Download (418kB) | Preview

Abstract

As life in the digital era becomes more complex, the capacity for criminal activity within the digital realm becomes even more widespread. More recently, the development of deepfake media generation powered by Artificial Intelligence pushes audio and video content into a realm of doubt, misinformation, or misrepresentation. The instances of deepfake videos are numerous, with some infamous cases ranging from manufactured graphic images of the musician Taylor Swift, through to the loss of $25 million dollars transferred after a faked video call. The problems of deepfake are becoming increasingly concerning for the general public when such material is submitted into evidence in a court case, especially a criminal trial. The current methods of authentication against such deepfake evidence threats are insufficient. When considering speech within audio forensics, there is sufficient ‘individuality’ in one’s own voice to enable comparison for identification.

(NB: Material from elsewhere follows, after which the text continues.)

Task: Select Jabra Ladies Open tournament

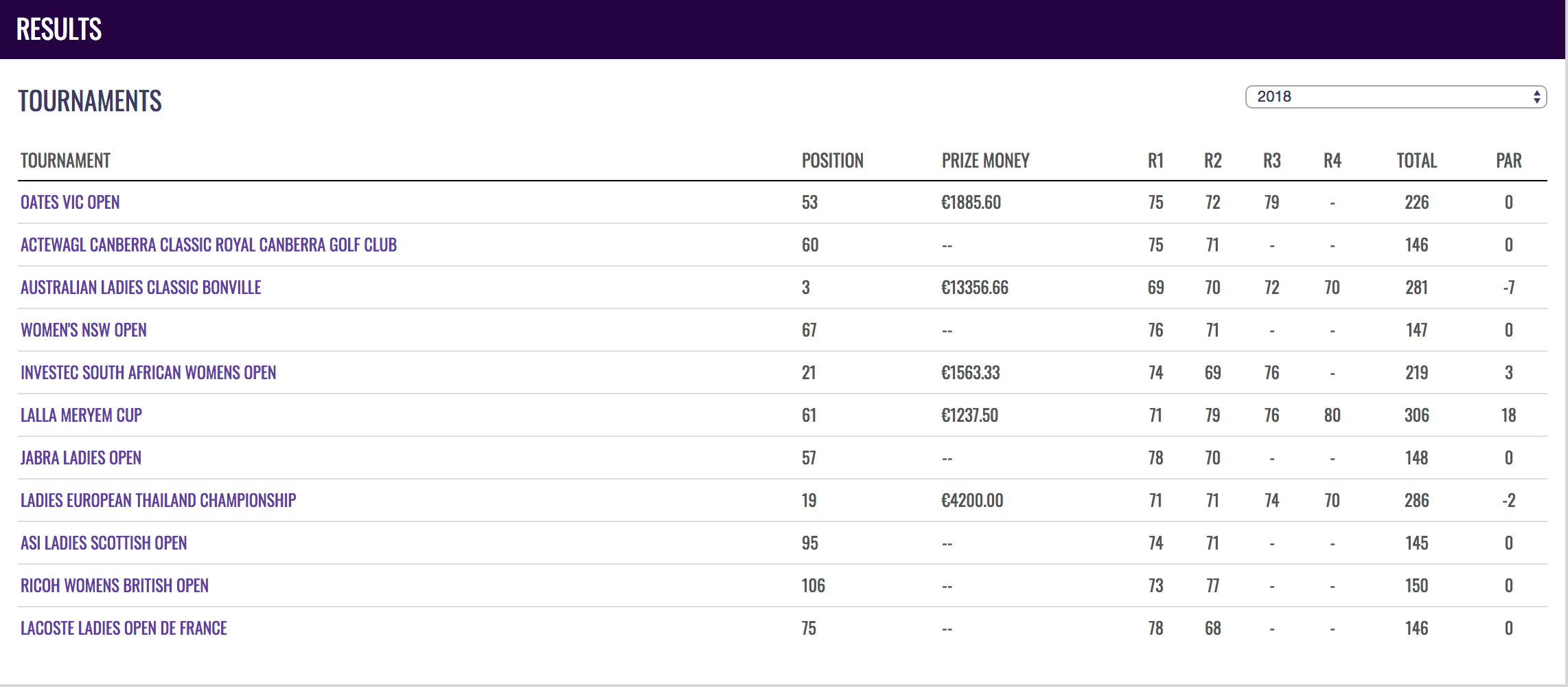Action: (81, 458)
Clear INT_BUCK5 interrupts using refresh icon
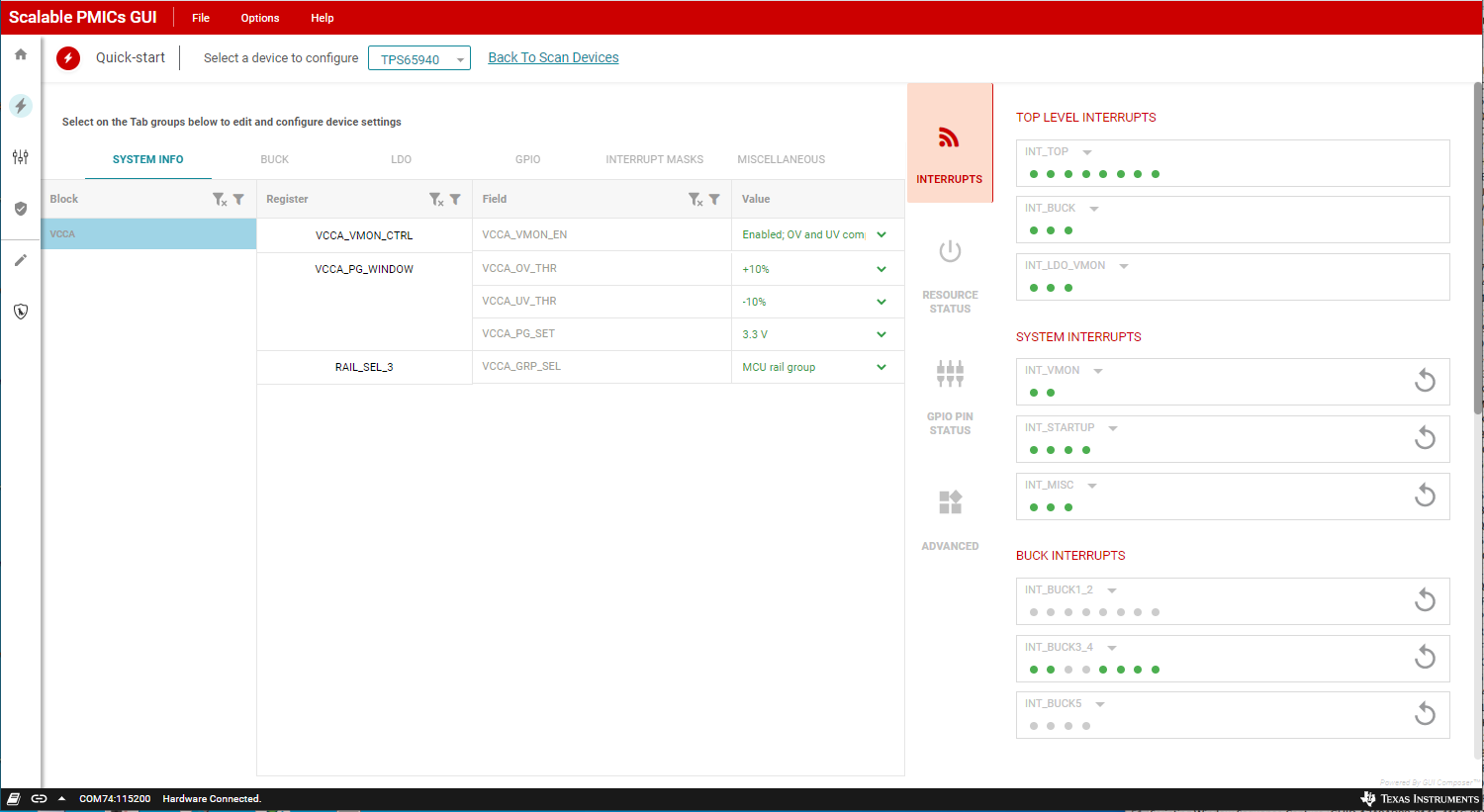This screenshot has height=812, width=1484. pyautogui.click(x=1425, y=714)
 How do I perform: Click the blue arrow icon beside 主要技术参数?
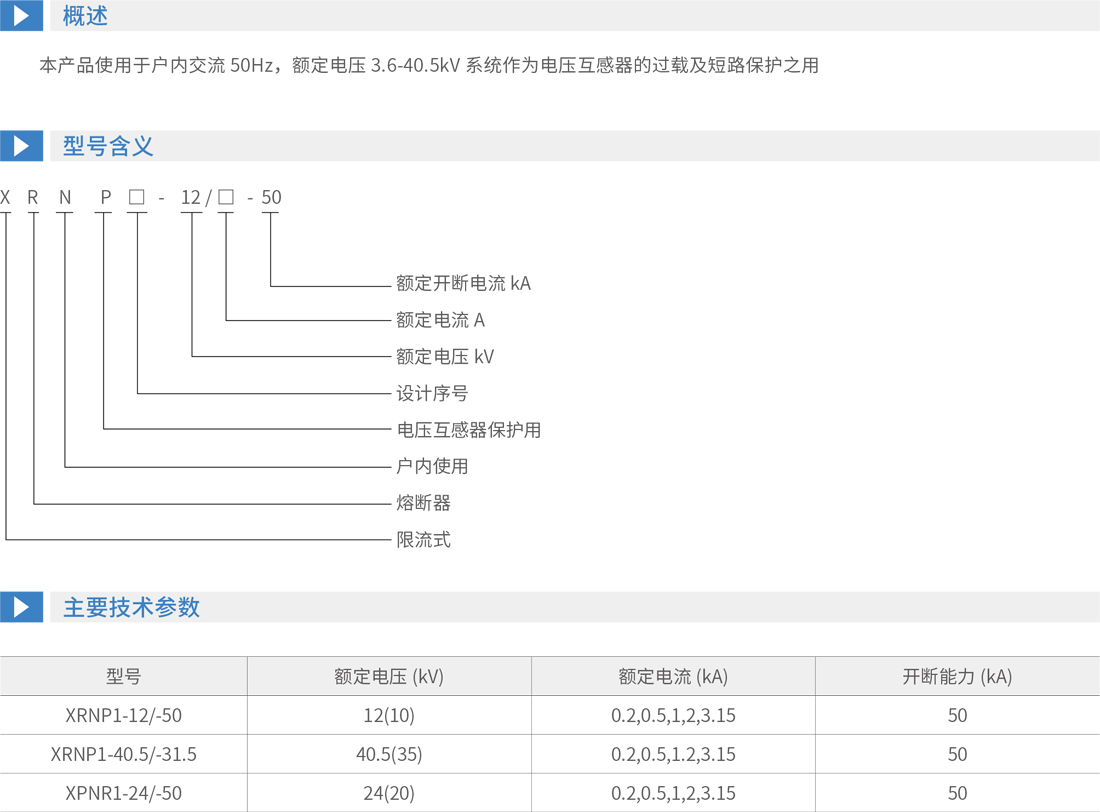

In the case of authenticating audio for deepfake speech, it is possible to use this same comparative approach to identify rogue or incomparable harmonic and formant patterns within the speech. The presence of deepfake media within the realms of illegal activity demands appropriate legal enforcement, resulting in a requirement for robust detection methods. The work presented in this paper proposes a robust technique for identifying such AI-synthesized speech using a quantifiable method that proves to be justified within court proceedings. Furthermore, it presents the correlation between the harmonic content of human speech patterns and the AI-generated clones they produce. This paper details which spectrographic audio characteristics were found that may prove helpful towards authenticating speech for forensic purposes in the future. The results demonstrate that using specific frequency ranges to compare against a known audio sample of a person’s speech, indicates the presence of deepfake media due to different harmonic structures.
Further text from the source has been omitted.